A avaliação funcional através do CHAQ em indivíduos com MPS II demonstrou prejuízo leve da capacidade funcional, com escores mais deficientes para os domínios higiene, alcançar e vestir-se e como pontuação geral no CHAQ/HAQ apresentou valor entre 1 e 2 [35], coincidindo com os resultados do presente estudo. Apesar da pontuação final do CHAQ ter sido levemente alterada, observa-se para os domínios comer, alcançar e atividades gerais que 25% dos pacientes do presente estudo apresentaram estas funções comprometidas com escore de 3. O domínio que apresentou maior deficiência mediana, 3 (0,8), nesse estudo, foi o vestir-se e o cuidar-se. A presença de limitações articulares nos membros superiores pode ser uma justificativa para esses achados [35].

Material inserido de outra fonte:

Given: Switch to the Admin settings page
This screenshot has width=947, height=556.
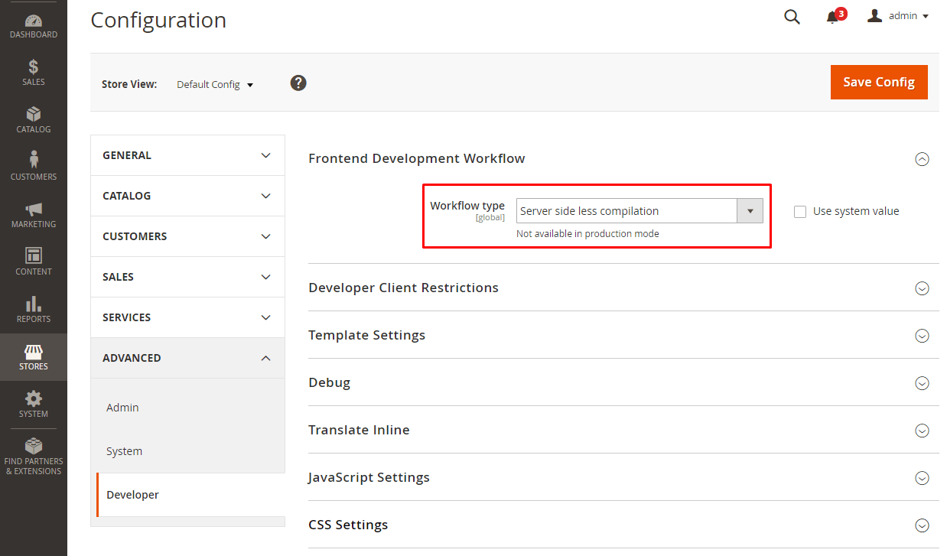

O domínio caminhar não apresentou prejuízo no HAQ/CHAQ, mas, ao se avaliar a tolerância ao esforço pelo TC6M, este se mostrou comprometido, demonstrando uma discordância entre a percepção e o resultado objetivo do teste. A dificuldade na marcha pode acontecer e a necessidade da utilização de dispositivo auxiliar da marcha foi encontrada com uma frequência de 30% em adultos e 25% em crianças [36].

 

Conclusão

 

A avaliação minuciosa nesses pacientes é necessária, tanto do ponto vista respiratório quanto motor, a fim de estabelecer um diagnóstico funcional e instituir programas terapêuticos de acordo com a necessidade individual, enfatizando a importância da atuação do fisioterapeuta que tem como finalidade promover a otimização da função pulmonar, manter e preservar a independência e a funcionalidade.